Biggest Impact of the New Tax Laws
The tax law changes passed at the end of 2017 were the most sweeping in three decades. You will feel the impact when you file your return in 2019. Here are four major provisions that will probably affect you the most.
New Tax Brackets
The number of tax brackets remains the same at seven, but the percentage rates are generally lower by one to three percent. Only the bottom bracket and the next to highest remain unchanged at 10 percent and 35 percent. The income limits for each bracket also adjust.
The new law provides for those income levels to adjust periodically for inflation to prevent “bracket creep”. This prevents tax payers from rising to the next tax bracket percentage just because of inflation rather than a real rise in income, which was a key complaint of tax payers during the high inflation 1970s.
The Personal Exemption is Gone
The personal exemption per individual had been $4,050. This has been removed entirely. This take away has been offset by a dramatic increase in the standard deduction amounts.
Big Changes to the Standard and Itemized Deductions
The standard deduction has almost doubled for everyone. It was $6,500 for individuals and $13,000 for married couples filing jointly. Now it is $12,000 and $24,000 respectively. For some filers their itemized deductions may no longer be a clear choice over filing the standard deduction.
Filers who are 65 or older are eligible to add to the standard deduction $1,300 if married and $1,600 for singles.
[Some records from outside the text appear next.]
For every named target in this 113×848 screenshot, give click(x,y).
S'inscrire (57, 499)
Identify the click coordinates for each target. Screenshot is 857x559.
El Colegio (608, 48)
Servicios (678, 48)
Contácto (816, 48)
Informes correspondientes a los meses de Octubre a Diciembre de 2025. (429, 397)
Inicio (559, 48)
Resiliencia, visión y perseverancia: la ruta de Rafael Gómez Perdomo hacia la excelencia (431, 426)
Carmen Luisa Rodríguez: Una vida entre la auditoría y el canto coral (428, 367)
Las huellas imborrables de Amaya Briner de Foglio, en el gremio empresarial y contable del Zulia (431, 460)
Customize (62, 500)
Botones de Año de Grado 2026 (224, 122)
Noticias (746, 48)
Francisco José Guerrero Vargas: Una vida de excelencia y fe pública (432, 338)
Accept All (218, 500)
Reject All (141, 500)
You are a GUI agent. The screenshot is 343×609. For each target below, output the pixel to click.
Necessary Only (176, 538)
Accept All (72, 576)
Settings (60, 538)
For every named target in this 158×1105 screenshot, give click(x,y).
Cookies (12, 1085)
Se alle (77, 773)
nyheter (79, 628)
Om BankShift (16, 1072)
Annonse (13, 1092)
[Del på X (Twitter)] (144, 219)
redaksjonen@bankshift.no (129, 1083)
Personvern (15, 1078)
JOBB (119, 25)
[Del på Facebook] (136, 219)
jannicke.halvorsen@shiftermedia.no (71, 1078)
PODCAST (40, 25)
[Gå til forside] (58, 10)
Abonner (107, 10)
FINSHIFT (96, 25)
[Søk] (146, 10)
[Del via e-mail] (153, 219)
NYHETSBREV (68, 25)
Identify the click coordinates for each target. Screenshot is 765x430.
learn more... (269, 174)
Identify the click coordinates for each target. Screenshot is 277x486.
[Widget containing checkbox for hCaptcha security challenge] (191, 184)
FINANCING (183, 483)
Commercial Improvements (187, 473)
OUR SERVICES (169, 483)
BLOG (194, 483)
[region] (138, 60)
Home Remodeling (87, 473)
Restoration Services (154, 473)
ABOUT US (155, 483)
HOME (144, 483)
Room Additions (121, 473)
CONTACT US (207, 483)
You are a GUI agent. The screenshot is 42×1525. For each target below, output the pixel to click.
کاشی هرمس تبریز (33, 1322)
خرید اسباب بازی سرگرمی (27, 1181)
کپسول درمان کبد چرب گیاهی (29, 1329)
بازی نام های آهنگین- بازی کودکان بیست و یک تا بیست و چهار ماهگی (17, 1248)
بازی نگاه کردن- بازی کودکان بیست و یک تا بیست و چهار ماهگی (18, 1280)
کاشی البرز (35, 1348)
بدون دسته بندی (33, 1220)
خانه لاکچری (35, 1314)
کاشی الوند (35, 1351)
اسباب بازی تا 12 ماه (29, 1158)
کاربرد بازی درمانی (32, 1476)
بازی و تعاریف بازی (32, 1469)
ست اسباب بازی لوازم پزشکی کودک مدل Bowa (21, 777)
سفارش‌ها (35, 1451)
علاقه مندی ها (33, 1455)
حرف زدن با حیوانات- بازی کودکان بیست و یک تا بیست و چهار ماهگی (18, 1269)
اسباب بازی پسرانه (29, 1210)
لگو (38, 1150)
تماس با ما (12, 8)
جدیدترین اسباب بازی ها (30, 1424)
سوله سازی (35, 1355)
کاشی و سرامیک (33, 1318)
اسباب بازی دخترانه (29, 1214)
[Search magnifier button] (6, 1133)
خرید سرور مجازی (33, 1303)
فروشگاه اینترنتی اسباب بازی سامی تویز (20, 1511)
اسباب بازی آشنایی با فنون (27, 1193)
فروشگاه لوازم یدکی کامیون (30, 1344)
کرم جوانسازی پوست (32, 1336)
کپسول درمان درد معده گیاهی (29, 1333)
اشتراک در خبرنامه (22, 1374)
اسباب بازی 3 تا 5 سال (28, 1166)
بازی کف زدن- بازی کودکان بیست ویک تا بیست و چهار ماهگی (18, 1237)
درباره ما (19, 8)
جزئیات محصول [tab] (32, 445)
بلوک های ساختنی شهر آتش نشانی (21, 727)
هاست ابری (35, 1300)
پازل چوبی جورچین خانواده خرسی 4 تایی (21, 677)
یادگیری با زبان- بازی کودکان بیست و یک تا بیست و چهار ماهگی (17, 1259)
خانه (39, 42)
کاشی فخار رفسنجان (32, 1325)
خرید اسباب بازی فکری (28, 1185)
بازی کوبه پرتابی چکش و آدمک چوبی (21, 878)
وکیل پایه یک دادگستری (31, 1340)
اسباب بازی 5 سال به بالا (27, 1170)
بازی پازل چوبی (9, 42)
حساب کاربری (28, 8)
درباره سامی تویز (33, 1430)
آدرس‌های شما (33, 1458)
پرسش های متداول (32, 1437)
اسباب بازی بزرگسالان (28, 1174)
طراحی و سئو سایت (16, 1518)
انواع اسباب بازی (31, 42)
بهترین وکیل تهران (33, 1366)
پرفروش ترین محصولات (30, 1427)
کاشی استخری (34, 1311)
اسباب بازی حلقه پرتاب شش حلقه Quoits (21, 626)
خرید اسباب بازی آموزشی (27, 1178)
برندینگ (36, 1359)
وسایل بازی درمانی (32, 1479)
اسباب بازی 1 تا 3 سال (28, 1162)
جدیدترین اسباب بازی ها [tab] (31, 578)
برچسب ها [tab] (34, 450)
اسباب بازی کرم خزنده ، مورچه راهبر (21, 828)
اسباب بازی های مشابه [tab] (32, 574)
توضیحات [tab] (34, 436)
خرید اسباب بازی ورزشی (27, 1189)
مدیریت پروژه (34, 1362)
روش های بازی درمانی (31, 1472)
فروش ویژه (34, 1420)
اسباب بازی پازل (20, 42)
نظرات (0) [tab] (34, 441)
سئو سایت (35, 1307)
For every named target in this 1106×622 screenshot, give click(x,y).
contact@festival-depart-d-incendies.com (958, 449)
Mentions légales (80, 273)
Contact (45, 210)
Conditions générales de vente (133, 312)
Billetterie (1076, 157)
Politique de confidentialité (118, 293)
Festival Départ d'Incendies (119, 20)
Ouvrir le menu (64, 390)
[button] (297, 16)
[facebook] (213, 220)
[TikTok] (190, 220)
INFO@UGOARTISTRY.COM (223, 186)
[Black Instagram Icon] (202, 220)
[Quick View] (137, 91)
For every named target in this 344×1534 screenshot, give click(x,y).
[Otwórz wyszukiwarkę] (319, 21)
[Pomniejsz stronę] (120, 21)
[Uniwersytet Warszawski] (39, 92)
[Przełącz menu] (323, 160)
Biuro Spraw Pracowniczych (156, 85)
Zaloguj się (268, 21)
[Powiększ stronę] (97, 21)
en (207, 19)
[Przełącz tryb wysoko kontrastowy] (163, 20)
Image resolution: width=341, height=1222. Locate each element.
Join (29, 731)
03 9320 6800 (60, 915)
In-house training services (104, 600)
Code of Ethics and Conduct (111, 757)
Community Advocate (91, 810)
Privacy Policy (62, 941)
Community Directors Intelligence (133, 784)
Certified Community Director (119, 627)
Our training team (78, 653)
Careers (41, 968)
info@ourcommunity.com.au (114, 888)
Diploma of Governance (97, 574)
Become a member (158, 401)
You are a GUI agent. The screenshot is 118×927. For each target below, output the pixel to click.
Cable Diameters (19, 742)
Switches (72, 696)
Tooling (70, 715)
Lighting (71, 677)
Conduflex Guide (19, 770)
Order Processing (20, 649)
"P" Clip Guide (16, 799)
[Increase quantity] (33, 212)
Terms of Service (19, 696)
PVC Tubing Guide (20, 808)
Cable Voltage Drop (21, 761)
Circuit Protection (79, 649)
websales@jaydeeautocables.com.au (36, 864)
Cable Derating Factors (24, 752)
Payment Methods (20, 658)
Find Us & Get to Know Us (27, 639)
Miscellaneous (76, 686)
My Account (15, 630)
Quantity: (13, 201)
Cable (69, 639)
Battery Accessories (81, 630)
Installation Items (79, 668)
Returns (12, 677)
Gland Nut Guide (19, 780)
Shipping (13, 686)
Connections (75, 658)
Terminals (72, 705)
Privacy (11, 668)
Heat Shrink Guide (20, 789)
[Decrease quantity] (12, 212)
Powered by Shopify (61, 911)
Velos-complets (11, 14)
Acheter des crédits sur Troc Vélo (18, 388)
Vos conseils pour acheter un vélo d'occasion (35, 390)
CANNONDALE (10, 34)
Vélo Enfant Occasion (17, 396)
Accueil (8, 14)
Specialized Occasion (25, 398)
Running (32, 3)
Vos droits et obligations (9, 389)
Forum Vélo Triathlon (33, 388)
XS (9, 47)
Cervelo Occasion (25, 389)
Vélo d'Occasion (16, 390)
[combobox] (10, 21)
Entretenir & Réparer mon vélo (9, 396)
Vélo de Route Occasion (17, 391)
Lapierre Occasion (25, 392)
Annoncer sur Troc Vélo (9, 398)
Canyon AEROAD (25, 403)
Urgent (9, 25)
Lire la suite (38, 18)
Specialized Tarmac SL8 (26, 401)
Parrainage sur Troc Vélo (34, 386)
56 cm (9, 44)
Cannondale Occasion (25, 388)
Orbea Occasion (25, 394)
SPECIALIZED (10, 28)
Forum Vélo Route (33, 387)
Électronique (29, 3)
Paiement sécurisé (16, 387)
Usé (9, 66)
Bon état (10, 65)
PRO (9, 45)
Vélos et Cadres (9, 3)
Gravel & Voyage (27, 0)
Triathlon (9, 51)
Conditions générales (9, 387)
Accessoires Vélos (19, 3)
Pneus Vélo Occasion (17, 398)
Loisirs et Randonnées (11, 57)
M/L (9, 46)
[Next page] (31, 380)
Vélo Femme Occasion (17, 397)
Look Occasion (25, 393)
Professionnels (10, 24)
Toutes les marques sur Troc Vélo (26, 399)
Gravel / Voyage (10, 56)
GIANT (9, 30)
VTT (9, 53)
So a couple both of whom are 65 or older receive a total standard deduction of $26,600.
A very important change to itemized deductions is the new cap set on the amount of state and local taxes the filer can claim. Previously, property taxes, state sales taxes and state income taxes could be claimed in full on the Schedule A form for itemizing. This was available even if the filer owned more than one property. Now there is a $10,000 cap, period. This will put a squeeze on filers in states with high property or state income taxes and/or who own more than one house. It may make more sense to file the standard deductions and also to sell off additional properties owned.
One important provision that improved temporarily is the deduction for out of pocket medical expenses. Filers had been able to claim expenses in excess of 10 percent of adjusted gross income. For 2017 and 2018 that threshold has been reduced to 7.5 percent. This is particularly important to seniors since the vast majority of most people’s medical expenses come in the latter years of life. The threshold returns to 10 percent for the 2019 tax year.
More Generous Child Tax Credits
Previously the child tax credit was $1,000 per qualifying child, was refundable on income starting as low as $3,000 and began phasing out at $75,000 of adjusted gross income for single filers, $110,000 for married filing jointly. The child must be 17 at the end of the year being filed, among other qualifiers.
Under the new law the credit expands to $2,000 per child, the age 17 rule remains, the earned income threshold drops to $2,500 and the income limit phase out begins at $200,000 for singles, $400,000 joint filers.
Expanded Estate Tax Exemption
The value of an estate that can be passed to heirs tax free doubled from $5.5 million for individuals and $11 million if married to $11 million and $22 million respectively. These amounts can be bequeathed to the heirs at death or given away steadily over the years prior.
For the heir, the step up basis rule remains the same. This rule says that when an heir inherits an asset that increases in value, capital gains are only counted from the date that the heir inherited the asset, not from the date of acquisition by the person handing it down.